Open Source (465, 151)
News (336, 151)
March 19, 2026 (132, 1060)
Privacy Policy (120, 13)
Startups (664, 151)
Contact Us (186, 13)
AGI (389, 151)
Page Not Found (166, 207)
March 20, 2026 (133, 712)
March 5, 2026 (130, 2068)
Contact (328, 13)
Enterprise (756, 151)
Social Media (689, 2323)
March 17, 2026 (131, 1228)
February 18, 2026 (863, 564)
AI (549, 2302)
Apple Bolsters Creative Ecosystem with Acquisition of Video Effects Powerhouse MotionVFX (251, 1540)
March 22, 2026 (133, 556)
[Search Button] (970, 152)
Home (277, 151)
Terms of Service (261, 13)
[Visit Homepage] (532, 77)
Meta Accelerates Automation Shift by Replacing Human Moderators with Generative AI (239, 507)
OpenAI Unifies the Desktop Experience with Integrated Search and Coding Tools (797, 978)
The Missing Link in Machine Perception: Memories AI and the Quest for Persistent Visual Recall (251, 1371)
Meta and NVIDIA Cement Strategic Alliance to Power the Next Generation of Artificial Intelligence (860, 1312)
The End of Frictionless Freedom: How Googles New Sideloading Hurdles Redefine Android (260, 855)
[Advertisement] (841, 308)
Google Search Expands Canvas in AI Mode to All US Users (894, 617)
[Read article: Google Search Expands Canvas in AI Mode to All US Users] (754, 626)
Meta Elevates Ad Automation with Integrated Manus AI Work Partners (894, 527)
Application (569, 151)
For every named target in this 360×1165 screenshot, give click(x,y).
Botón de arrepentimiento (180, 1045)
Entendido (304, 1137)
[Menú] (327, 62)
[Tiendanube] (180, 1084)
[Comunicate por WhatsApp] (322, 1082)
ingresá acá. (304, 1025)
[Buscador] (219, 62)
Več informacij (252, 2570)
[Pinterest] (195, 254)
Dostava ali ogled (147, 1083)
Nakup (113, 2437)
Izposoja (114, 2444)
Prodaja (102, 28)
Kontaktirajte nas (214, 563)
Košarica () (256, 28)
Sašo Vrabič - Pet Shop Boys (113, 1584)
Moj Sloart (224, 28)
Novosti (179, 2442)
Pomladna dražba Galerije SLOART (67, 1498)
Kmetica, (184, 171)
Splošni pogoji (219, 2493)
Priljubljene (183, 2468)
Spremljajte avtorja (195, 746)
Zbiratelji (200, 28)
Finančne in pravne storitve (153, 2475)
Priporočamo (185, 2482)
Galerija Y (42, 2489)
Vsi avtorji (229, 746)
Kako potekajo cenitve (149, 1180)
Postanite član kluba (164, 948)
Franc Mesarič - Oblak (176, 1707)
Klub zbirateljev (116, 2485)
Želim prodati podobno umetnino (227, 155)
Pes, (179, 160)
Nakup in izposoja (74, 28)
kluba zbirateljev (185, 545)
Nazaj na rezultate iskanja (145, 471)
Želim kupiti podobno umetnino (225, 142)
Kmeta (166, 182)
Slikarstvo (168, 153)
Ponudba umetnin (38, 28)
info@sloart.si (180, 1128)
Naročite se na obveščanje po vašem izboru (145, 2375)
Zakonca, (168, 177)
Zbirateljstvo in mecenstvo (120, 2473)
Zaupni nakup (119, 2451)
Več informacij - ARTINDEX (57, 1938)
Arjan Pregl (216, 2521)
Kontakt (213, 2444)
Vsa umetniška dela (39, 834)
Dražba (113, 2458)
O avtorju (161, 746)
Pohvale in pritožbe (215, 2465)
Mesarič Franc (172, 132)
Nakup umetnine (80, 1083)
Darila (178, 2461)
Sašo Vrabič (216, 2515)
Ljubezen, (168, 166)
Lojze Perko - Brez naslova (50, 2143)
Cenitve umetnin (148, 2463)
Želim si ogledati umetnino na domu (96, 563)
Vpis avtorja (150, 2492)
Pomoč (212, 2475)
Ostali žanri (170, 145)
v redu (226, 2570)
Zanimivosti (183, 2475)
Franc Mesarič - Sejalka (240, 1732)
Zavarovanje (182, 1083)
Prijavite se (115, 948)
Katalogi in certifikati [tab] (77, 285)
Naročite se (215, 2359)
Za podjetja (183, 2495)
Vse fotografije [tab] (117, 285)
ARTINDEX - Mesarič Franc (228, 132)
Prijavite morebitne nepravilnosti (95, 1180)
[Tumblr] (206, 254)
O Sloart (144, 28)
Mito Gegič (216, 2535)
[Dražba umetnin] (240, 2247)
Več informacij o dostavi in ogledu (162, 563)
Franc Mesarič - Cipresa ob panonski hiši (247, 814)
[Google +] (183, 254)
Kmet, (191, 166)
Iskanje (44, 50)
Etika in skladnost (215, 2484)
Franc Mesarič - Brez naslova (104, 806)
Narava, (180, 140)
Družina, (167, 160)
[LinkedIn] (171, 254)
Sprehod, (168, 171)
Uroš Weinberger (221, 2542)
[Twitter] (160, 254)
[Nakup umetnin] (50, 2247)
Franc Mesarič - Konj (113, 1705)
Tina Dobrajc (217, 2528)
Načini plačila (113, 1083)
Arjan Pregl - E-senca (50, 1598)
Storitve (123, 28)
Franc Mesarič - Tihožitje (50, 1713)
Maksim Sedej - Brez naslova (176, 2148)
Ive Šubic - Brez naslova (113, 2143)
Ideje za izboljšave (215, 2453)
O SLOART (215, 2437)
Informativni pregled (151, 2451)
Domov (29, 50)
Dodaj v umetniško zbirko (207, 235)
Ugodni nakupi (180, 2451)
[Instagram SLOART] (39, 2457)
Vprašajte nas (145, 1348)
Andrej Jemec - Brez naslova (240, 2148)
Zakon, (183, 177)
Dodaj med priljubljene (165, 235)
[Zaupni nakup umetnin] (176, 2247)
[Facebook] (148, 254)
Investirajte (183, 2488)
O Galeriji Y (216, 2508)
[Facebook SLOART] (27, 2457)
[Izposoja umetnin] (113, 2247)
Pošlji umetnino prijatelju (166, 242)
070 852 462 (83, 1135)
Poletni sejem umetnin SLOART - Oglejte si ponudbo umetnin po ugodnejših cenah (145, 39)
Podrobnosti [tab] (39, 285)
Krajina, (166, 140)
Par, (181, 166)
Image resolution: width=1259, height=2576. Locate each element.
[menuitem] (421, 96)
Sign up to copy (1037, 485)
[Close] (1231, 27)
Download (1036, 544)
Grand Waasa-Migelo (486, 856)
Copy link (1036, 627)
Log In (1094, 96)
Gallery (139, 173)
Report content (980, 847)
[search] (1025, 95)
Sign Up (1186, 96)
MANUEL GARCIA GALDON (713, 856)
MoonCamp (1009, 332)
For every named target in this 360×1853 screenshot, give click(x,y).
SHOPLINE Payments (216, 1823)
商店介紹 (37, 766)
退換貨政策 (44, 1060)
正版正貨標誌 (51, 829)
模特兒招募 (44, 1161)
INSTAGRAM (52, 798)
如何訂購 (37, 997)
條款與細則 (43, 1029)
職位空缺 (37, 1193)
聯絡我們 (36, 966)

--*--

Going back over the entries above, copy word for word every line from the one that has "[Nakup umetnin] (50, 2247)" on through the one that has "Domov (29, 50)".

• _REPLY TO THE TASK_:
[Nakup umetnin] (50, 2247)
Franc Mesarič - Konj (113, 1705)
Tina Dobrajc (217, 2528)
Načini plačila (113, 1083)
Arjan Pregl - E-senca (50, 1598)
Storitve (123, 28)
Franc Mesarič - Tihožitje (50, 1713)
Maksim Sedej - Brez naslova (176, 2148)
Ive Šubic - Brez naslova (113, 2143)
Ideje za izboljšave (215, 2453)
O SLOART (215, 2437)
Informativni pregled (151, 2451)
Domov (29, 50)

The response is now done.